Exercise
Retype each entry below, keeping every character the same.

Items from a dataset

Start of Block

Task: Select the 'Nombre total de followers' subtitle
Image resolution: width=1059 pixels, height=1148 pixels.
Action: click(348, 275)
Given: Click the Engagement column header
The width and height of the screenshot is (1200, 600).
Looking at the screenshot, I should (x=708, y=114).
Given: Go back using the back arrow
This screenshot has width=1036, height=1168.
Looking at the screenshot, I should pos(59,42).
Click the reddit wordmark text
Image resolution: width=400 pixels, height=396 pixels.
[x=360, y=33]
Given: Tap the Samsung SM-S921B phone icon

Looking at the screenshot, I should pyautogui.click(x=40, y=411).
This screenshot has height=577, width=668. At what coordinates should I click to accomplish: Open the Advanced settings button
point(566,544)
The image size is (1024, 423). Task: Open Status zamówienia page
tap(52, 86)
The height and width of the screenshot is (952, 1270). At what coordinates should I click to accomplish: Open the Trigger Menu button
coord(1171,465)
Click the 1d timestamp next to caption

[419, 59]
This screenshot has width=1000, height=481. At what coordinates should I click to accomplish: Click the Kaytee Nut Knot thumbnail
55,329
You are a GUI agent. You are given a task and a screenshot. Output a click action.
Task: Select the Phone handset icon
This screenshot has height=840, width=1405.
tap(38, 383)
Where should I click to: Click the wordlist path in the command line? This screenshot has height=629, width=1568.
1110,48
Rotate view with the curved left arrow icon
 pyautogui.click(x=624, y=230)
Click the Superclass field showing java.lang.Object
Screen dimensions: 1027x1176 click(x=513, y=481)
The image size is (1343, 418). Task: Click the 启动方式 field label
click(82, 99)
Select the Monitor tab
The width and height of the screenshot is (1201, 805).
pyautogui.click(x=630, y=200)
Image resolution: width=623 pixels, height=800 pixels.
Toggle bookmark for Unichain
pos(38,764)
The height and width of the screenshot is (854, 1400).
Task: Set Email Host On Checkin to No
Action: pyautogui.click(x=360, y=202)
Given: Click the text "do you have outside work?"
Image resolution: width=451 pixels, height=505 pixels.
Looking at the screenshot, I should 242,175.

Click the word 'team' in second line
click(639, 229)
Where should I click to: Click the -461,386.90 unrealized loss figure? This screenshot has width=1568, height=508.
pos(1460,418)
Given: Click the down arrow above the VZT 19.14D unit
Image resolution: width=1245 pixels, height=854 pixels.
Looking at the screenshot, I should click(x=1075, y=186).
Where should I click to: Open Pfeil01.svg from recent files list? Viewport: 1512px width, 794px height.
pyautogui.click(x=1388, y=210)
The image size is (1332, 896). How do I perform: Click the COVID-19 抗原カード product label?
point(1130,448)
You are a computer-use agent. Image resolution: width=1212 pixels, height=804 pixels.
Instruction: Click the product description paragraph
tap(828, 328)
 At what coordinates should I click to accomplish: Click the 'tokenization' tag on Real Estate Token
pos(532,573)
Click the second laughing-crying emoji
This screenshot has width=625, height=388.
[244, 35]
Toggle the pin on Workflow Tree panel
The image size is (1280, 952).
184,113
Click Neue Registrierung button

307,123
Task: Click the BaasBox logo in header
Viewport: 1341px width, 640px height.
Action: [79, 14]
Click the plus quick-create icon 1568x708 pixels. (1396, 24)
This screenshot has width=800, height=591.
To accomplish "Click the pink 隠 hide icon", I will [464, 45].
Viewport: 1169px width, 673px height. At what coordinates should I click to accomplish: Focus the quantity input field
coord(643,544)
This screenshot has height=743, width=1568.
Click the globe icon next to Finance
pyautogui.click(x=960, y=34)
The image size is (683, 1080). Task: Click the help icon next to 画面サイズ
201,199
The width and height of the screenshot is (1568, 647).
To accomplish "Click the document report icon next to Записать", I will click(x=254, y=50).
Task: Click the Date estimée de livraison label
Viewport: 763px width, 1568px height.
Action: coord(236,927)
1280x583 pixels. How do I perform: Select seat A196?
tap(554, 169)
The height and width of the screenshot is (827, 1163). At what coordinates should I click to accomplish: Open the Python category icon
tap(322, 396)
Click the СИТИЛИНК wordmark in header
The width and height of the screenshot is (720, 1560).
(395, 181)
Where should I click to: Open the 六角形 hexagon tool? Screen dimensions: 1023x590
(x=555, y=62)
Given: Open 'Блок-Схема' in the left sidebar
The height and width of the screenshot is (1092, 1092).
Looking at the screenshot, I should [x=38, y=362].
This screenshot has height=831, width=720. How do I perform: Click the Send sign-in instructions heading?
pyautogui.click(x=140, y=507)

End of Block

Exercise solution
Task: Select the 'Nombre total de followers' subtitle
Image resolution: width=1059 pixels, height=1148 pixels.
Action: click(348, 275)
Given: Click the Engagement column header
The width and height of the screenshot is (1200, 600).
Looking at the screenshot, I should (x=708, y=114).
Given: Go back using the back arrow
This screenshot has width=1036, height=1168.
Looking at the screenshot, I should pos(59,42).
Click the reddit wordmark text
Image resolution: width=400 pixels, height=396 pixels.
[x=360, y=33]
Given: Tap the Samsung SM-S921B phone icon

Looking at the screenshot, I should pyautogui.click(x=40, y=411).
This screenshot has height=577, width=668. At what coordinates should I click to accomplish: Open the Advanced settings button
point(566,544)
The image size is (1024, 423). Task: Open Status zamówienia page
tap(52, 86)
The height and width of the screenshot is (952, 1270). At what coordinates should I click to accomplish: Open the Trigger Menu button
coord(1171,465)
Click the 1d timestamp next to caption

[419, 59]
This screenshot has width=1000, height=481. At what coordinates should I click to accomplish: Click the Kaytee Nut Knot thumbnail
55,329
You are a GUI agent. You are given a task and a screenshot. Output a click action.
Task: Select the Phone handset icon
This screenshot has height=840, width=1405.
tap(38, 383)
Where should I click to: Click the wordlist path in the command line? This screenshot has height=629, width=1568.
1110,48
Rotate view with the curved left arrow icon
 pyautogui.click(x=624, y=230)
Click the Superclass field showing java.lang.Object
Screen dimensions: 1027x1176 click(x=513, y=481)
The image size is (1343, 418). Task: Click the 启动方式 field label
click(82, 99)
Select the Monitor tab
The width and height of the screenshot is (1201, 805).
pyautogui.click(x=630, y=200)
Image resolution: width=623 pixels, height=800 pixels.
Toggle bookmark for Unichain
pos(38,764)
The height and width of the screenshot is (854, 1400).
Task: Set Email Host On Checkin to No
Action: pyautogui.click(x=360, y=202)
Given: Click the text "do you have outside work?"
Image resolution: width=451 pixels, height=505 pixels.
Looking at the screenshot, I should 242,175.

Click the word 'team' in second line
click(639, 229)
Where should I click to: Click the -461,386.90 unrealized loss figure? This screenshot has width=1568, height=508.
pos(1460,418)
Given: Click the down arrow above the VZT 19.14D unit
Image resolution: width=1245 pixels, height=854 pixels.
Looking at the screenshot, I should click(x=1075, y=186).
Where should I click to: Open Pfeil01.svg from recent files list? Viewport: 1512px width, 794px height.
pyautogui.click(x=1388, y=210)
The image size is (1332, 896). How do I perform: Click the COVID-19 抗原カード product label?
point(1130,448)
You are a computer-use agent. Image resolution: width=1212 pixels, height=804 pixels.
Instruction: Click the product description paragraph
tap(828, 328)
 At what coordinates should I click to accomplish: Click the 'tokenization' tag on Real Estate Token
pos(532,573)
Click the second laughing-crying emoji
This screenshot has width=625, height=388.
[244, 35]
Toggle the pin on Workflow Tree panel
The image size is (1280, 952).
184,113
Click Neue Registrierung button

307,123
Task: Click the BaasBox logo in header
Viewport: 1341px width, 640px height.
Action: [79, 14]
Click the plus quick-create icon 1568x708 pixels. (1396, 24)
This screenshot has width=800, height=591.
To accomplish "Click the pink 隠 hide icon", I will [464, 45].
Viewport: 1169px width, 673px height. At what coordinates should I click to accomplish: Focus the quantity input field
coord(643,544)
This screenshot has height=743, width=1568.
Click the globe icon next to Finance
pyautogui.click(x=960, y=34)
The image size is (683, 1080). Task: Click the help icon next to 画面サイズ
201,199
The width and height of the screenshot is (1568, 647).
To accomplish "Click the document report icon next to Записать", I will click(x=254, y=50).
Task: Click the Date estimée de livraison label
Viewport: 763px width, 1568px height.
Action: coord(236,927)
1280x583 pixels. How do I perform: Select seat A196?
tap(554, 169)
The height and width of the screenshot is (827, 1163). At what coordinates should I click to accomplish: Open the Python category icon
tap(322, 396)
Click the СИТИЛИНК wordmark in header
The width and height of the screenshot is (720, 1560).
(395, 181)
Where should I click to: Open the 六角形 hexagon tool? Screen dimensions: 1023x590
(x=555, y=62)
Given: Open 'Блок-Схема' in the left sidebar
The height and width of the screenshot is (1092, 1092).
Looking at the screenshot, I should [x=38, y=362].
This screenshot has height=831, width=720. How do I perform: Click the Send sign-in instructions heading?
pyautogui.click(x=140, y=507)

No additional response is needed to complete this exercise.